** SUPPLIED MATERIAL **

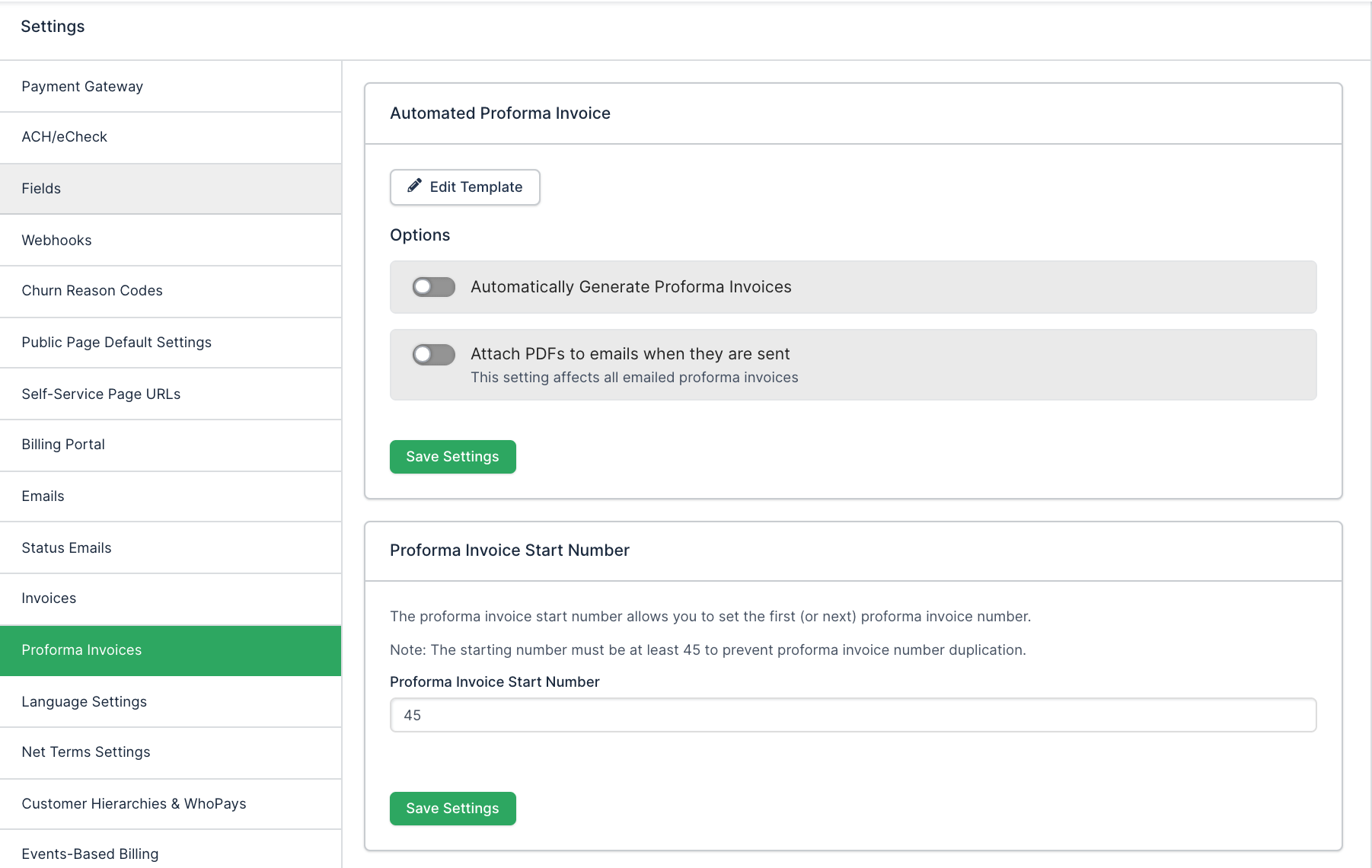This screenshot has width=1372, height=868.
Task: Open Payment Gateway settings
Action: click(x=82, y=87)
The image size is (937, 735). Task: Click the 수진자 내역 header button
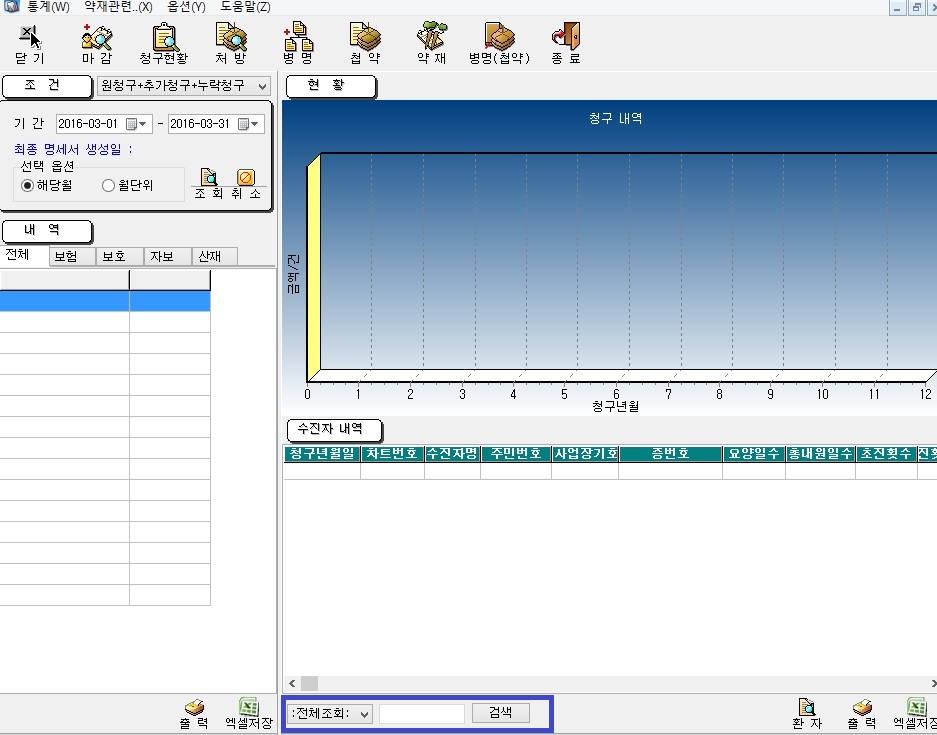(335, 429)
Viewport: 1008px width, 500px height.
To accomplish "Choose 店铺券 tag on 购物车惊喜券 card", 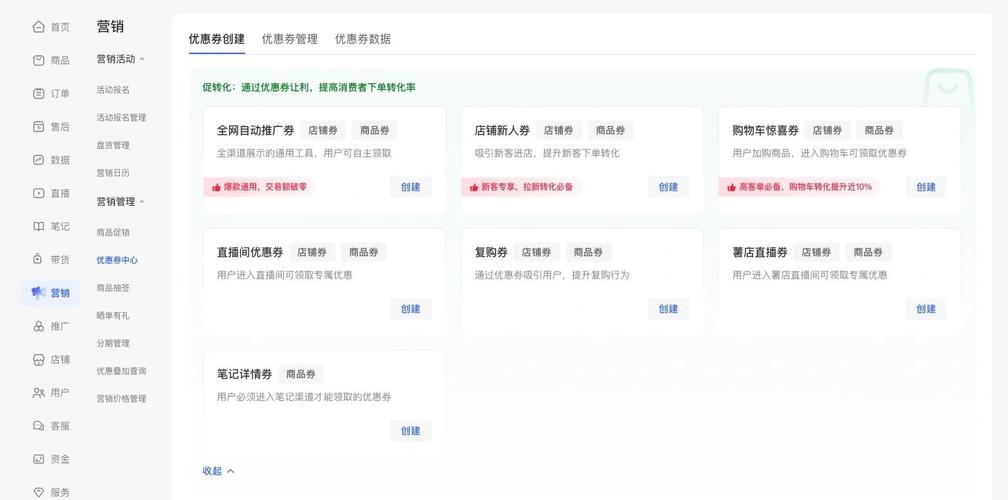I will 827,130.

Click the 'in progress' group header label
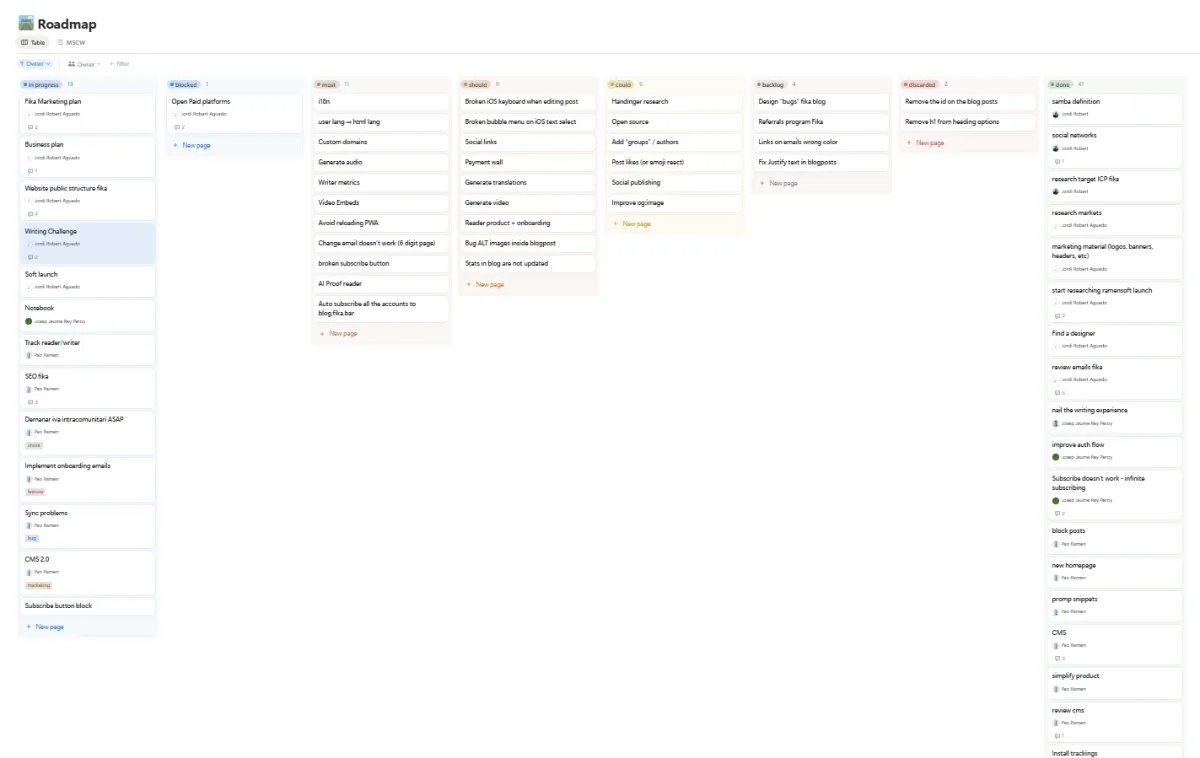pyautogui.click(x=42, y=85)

** PROBLEM DESCRIPTION **
Locate each line in the listing above that contains the word "Task" and copy those lines out in full.

** EXPECTED OUTPUT **
Task: Open Payment Gateway settings
The image size is (937, 735). Task: Click the 수진자 내역 header button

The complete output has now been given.